I'm trying to import a large tab/txt (size = 3 gb) file into Python using pandas pd.read_csv("file.txt",sep="\t")
. The file I load was a ".tab" file of which I changed the extension to ".txt" to import it with read_csv()
. It is a file with 305 columns and +/- 1 000 000 rows.
When I execute the code, after some time Python returns a MemoryError. I searched for some information and this basically means that there is not enough RAM available. When I specify nrows = 20
in read_csv()
it works fine.
The computer I'm using has 46gb of RAM of which roughly 20 gb was available for Python.
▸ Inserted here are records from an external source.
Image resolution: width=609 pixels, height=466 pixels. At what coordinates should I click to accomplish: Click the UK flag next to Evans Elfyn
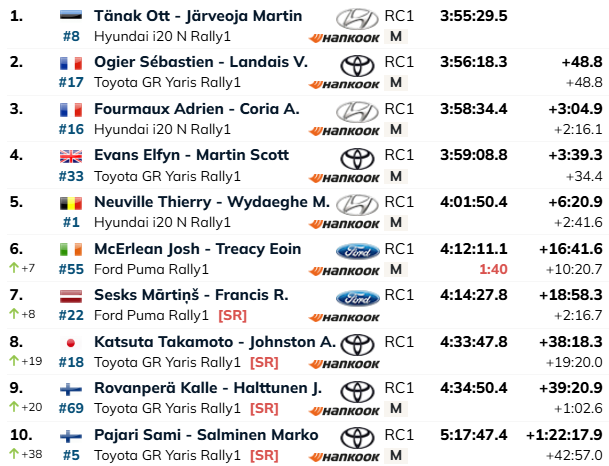click(x=71, y=156)
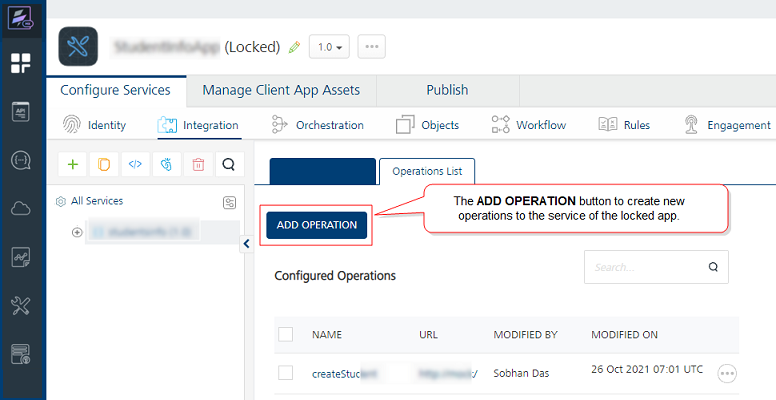Toggle the select-all checkbox in table header
Image resolution: width=776 pixels, height=400 pixels.
pyautogui.click(x=286, y=334)
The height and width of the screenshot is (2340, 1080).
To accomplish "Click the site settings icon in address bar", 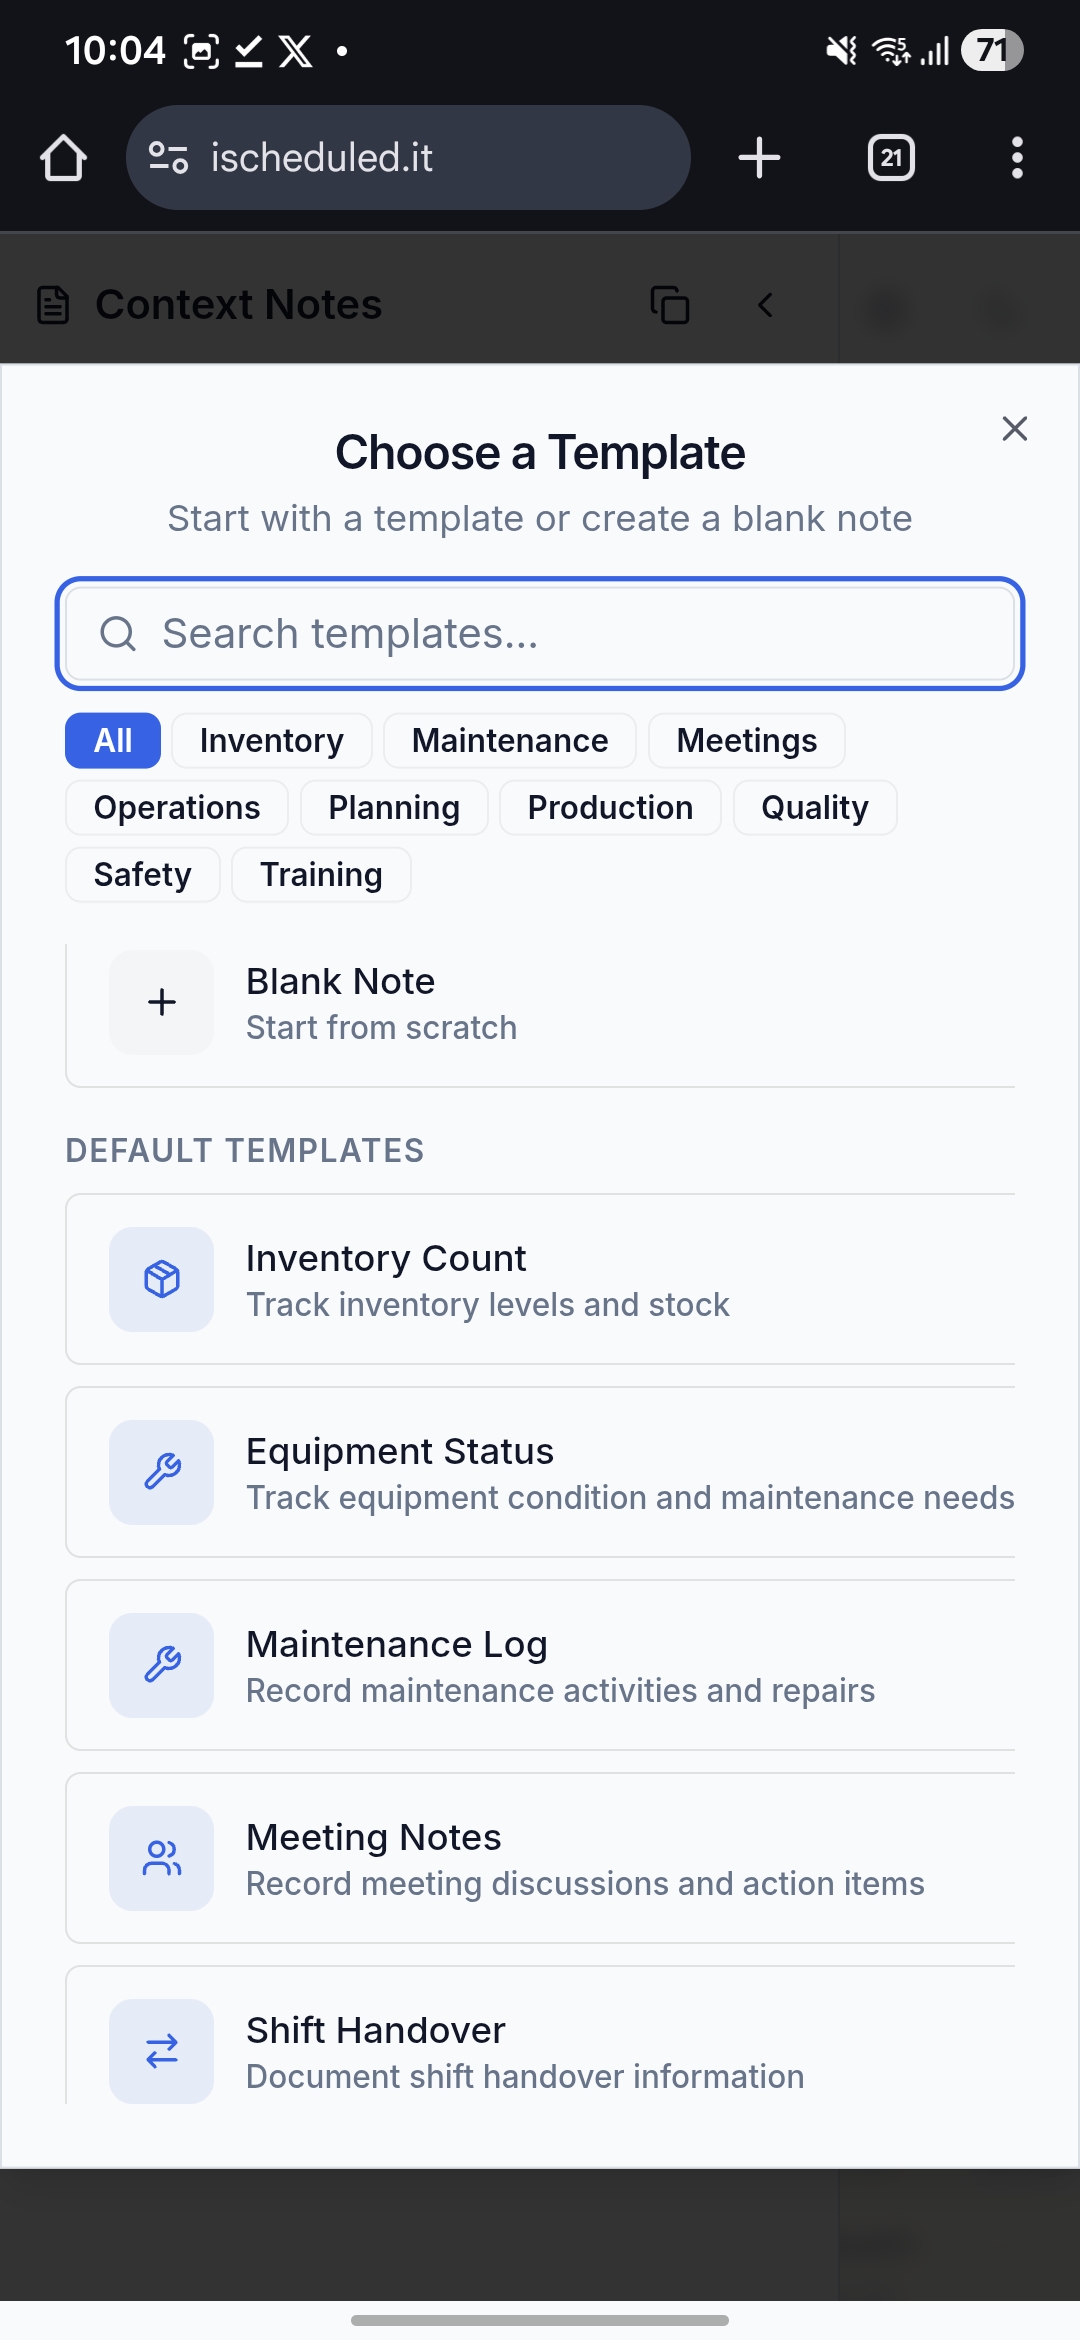I will (168, 158).
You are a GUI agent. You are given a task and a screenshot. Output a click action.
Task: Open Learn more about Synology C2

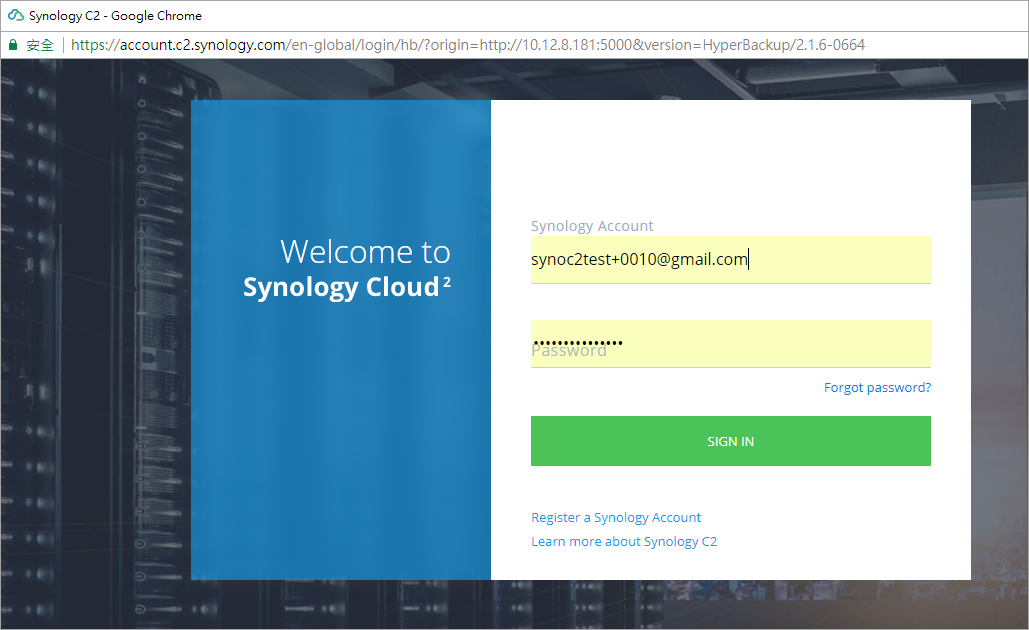pos(624,541)
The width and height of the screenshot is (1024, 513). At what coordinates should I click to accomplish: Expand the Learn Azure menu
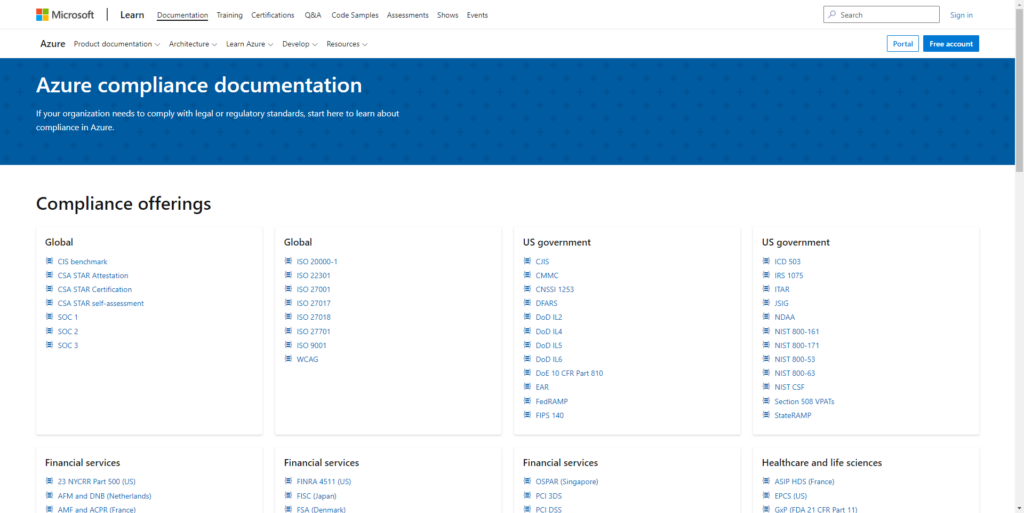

My question: How is it possible that a file of 3gb needs more than 20gb of RAM to be imported into Python using pandas read_csv()
? Am I doing anything wrong?
EDIT: When executing df.dtypes
the types are a mix of object
, float64
, and int64
UPDATE: I used the following code to overcome the problem and perform my calculations:
summed_cols=pd.DataFrame(columns=["sample","read sum"])
while x<352:
x=x+1
sample_col=pd.read_csv("file.txt",sep="\t",usecols=[x])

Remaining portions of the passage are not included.